1. For this question, use the data set “teamval.dta”, posted on the course web site. I have used the data set in class demonstrations, but just to remind you, each of the 28 observations refers to a major league baseball team as of 1994. Some of the variables in the data are
WORTH = value of the team, in millions (how much it would cost to buy the team)
WIN = Team winning percentage over the past three years, measured on a scale from 0 to 1;
POP = population of the city which the team is located, in thousands;
ATTEND = home attendance in the previous year, in tens of thousands;
Estimate the regression that relates the value of the team to the population of the city in which it is located and the attendance in the previous year.
(The stata command is “reg worth pop attend”)
a. Interpret the coefficient of pop. Is the sign of the coefficient what you would expect? Explain.
b. Interpret the coefficient of attend. Is the sign of the coefficient what you would expect? Explain.
c. Estimate the regression again, except this time add “win” as an independent variable. The coefficient on win will have a negative sign. Does this mean that you should conclude from this regression that winning lowers the value of a major league baseball team? Explain.
2. Use Stata and the data in discrim.dta (on the website) to answer the questions below. Each observation in this sample is a zip code area. There are variables that measure the average prices (in dollars) in the zip code area of various fast food items, along with average characteristics of the people who live in the zip code area. (Descriptions of each variable can be seen in the “variables” window of Stata). The idea is to see whether fast food restaurants charge higher prices in areas with a larger concentration of minorities.
a. What is the average value, minimum value, and maximum value for prpblck in this sample? Describe the meaning of these summary statistics.

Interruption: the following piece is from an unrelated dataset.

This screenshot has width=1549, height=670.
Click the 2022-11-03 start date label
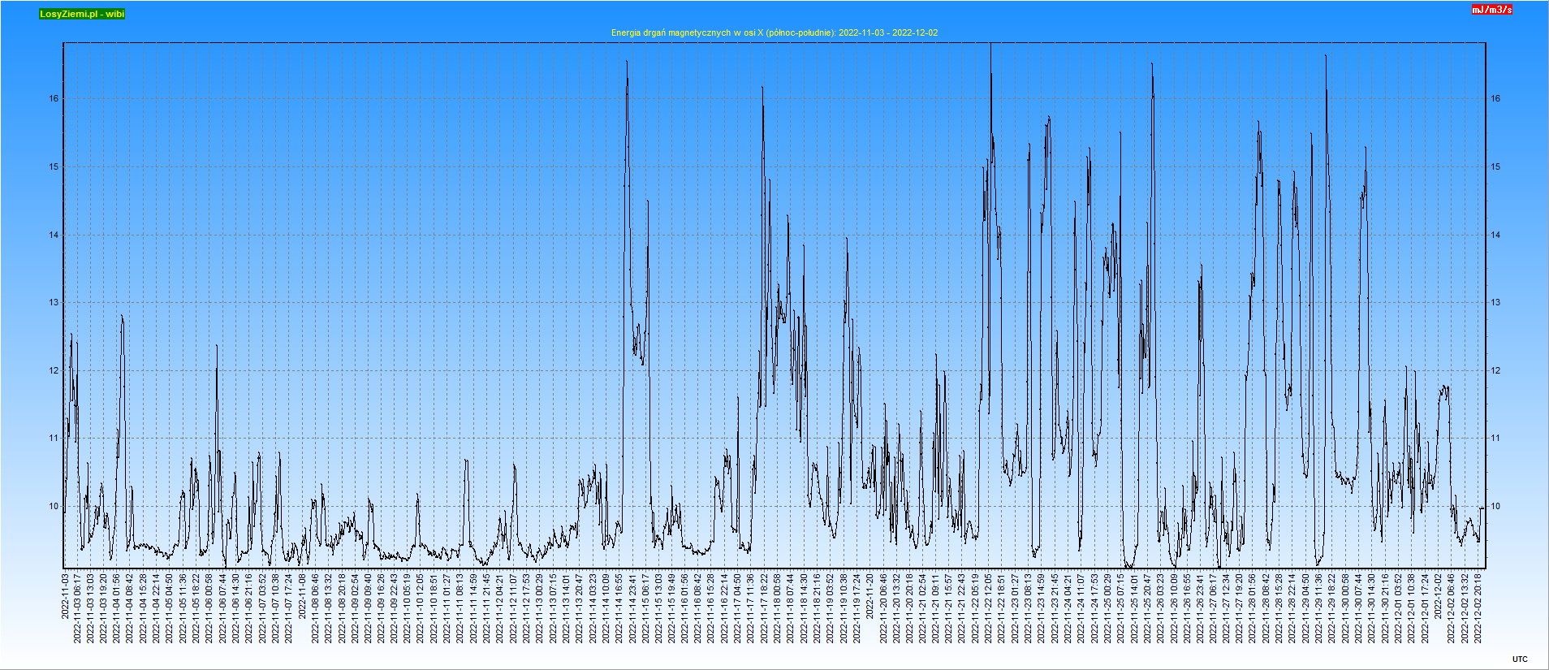pyautogui.click(x=65, y=596)
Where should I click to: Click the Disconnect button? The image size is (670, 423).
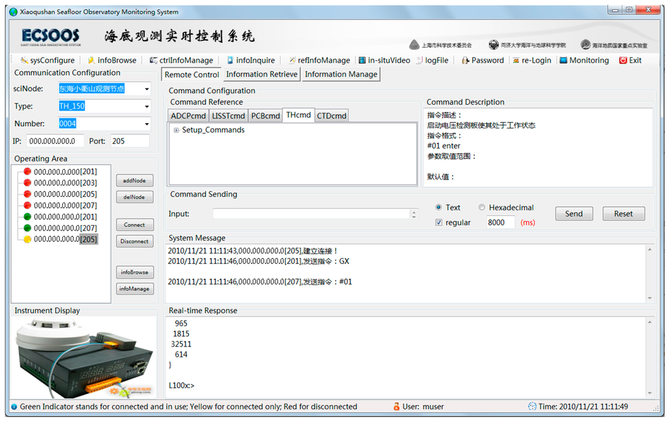pos(134,241)
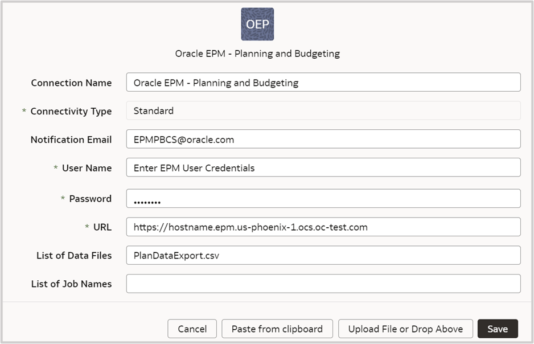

b. Consider the following population regression model, explaining the price of an entrée (a burger or chicken sandwich) in terms of prpblck and income:
pentree = β0 + β1prpblck + β2income + u
If there is discrimination against blacks, what will be the sign of β1?
c. Using Stata, estimate the population model in part (b).
Interpret the estimated coefficient on prpblck. (Note: Your answer should specify the units the variables are measured in. It should not simply say “a one unit increase”. Also, since prpblck is measured on a zero to one scale, the only possible “one unit” increase would be from zero to one. Keep this in mind when you answer this question.)
d. The variable pentree is measured in dollars. Suppose that it had been measured in cents instead. What would the OLS estimate of β1 have been in this case?
e. Now estimate this population model
lpfries = β0 + β1prpblck + β2lincome + β3prppov + u
where lpfries is the log of the price of a small order of fries, lincome is the log of the income variable, and prppov is the proportion of people living in the restaurant’s zip code who are below the poverty line. Note that because the dependent variable and the income variable are both in log form, the elasticity of the price of fries with respect to income is constant.
Based on this regression, what would be the predicted impact on the price of fries of a 10% increase in the median income of the restaurant’s zip code, other things equal?
f. In the poorest zipcode in the sample, prppov is about .42. For the average zipcode, prppov is .07. Based on the results of the model estimated for part e, fill in the blank in the statement below (your answer should include a number):
“Other things equal, the price of fries would be _______________________ in the average zipcode area, compared to the poorest zipcode area”
g. You can calculate the correlation coefficient between prppov and lincome by typing the command “corrprppovlincome”. What is the correlation between these two variables?
h. Estimate the model
lpfries = β0 + β1prpblck + β2lincome + u
You will see that the OLS coefficient on lincome for this model is still positive, but smaller than the OLS coefficient for lincome estimated for part e. Explain why this has occurred.